- **REQUIREMENT**: With the pictures omitted, please transcribe exactly the lines beginning at the one that contains "You are a computer-use agent." and ending with the last line of the records below.

*** Opening RECORDS FOR THIS EXERCISE ***

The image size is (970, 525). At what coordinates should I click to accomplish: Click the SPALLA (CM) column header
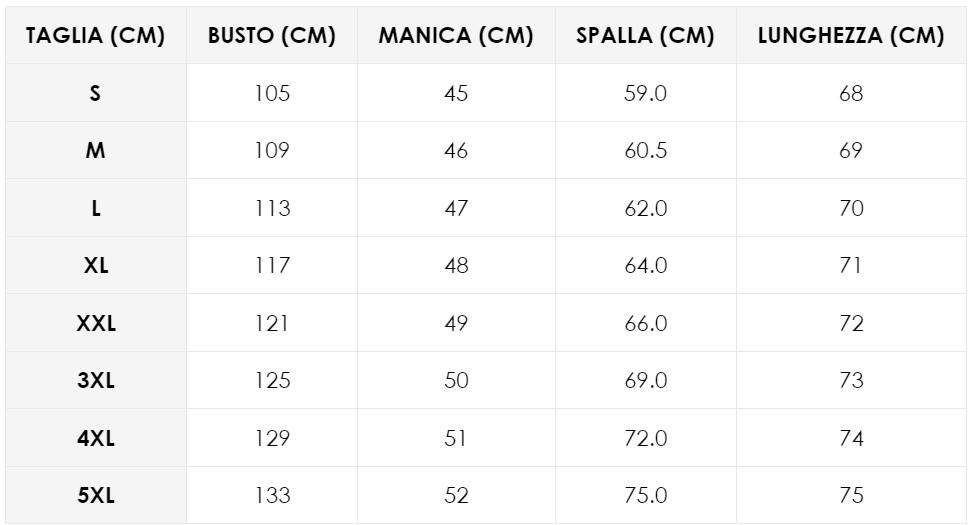point(645,35)
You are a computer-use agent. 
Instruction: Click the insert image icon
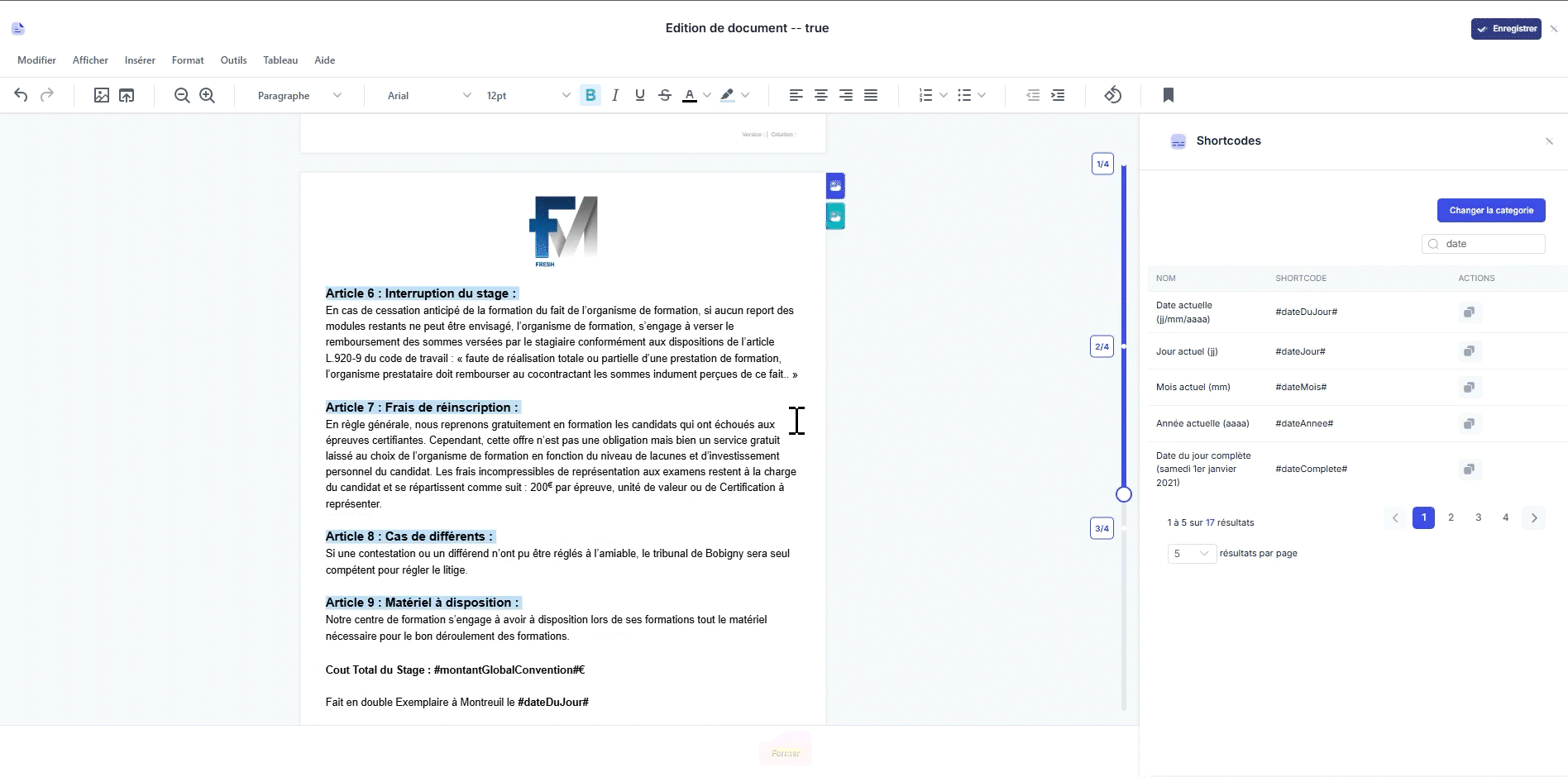click(x=102, y=95)
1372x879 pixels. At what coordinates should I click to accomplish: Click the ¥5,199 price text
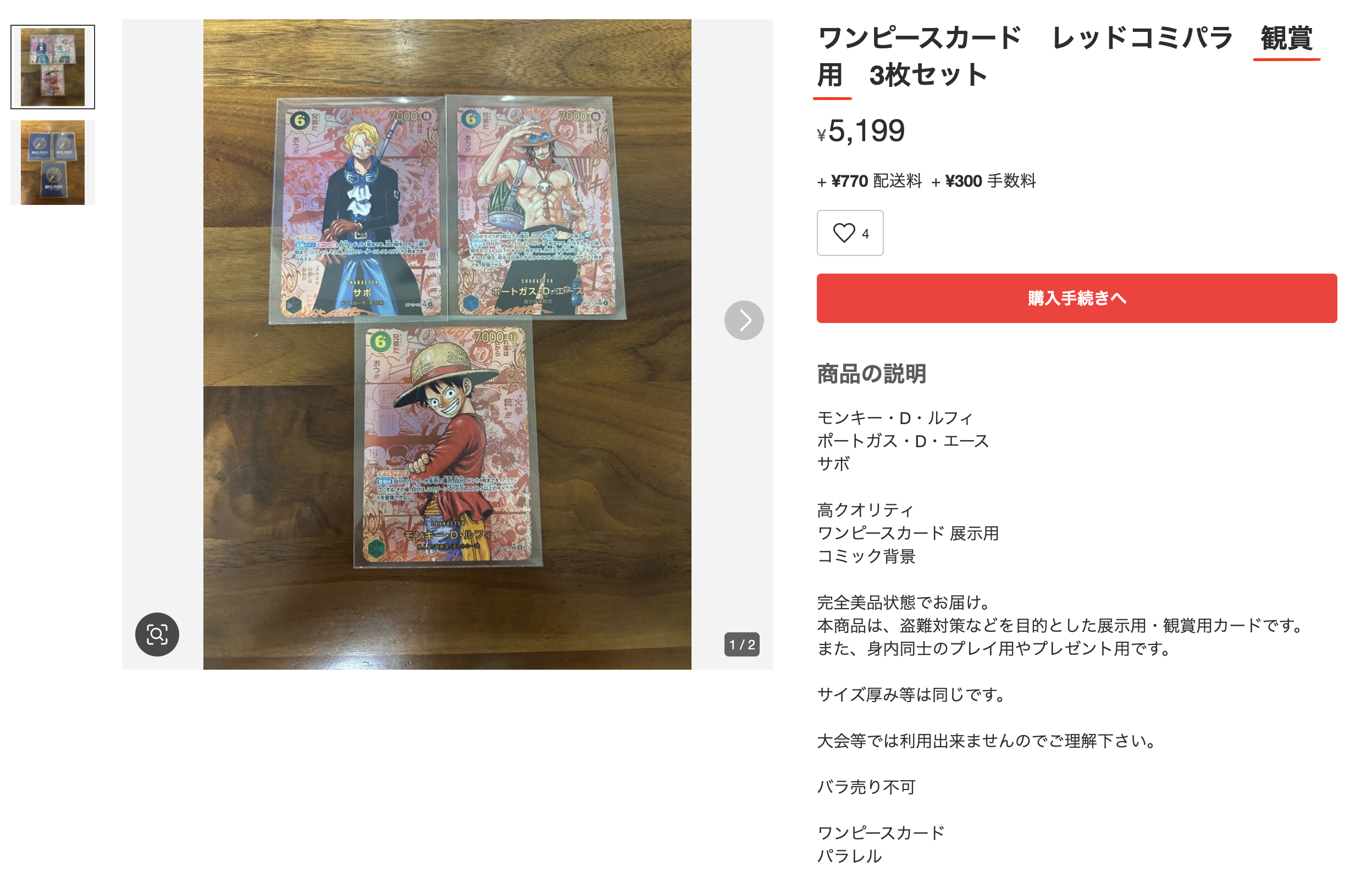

*** Closing RECORDS FOR THIS EXERCISE ***

- **RESULT OF THIS EXERCISE**:
You are a computer-use agent. 
Instruction: Click the insert image icon
click(x=102, y=95)
1372x879 pixels. At what coordinates should I click to accomplish: Click the ¥5,199 price text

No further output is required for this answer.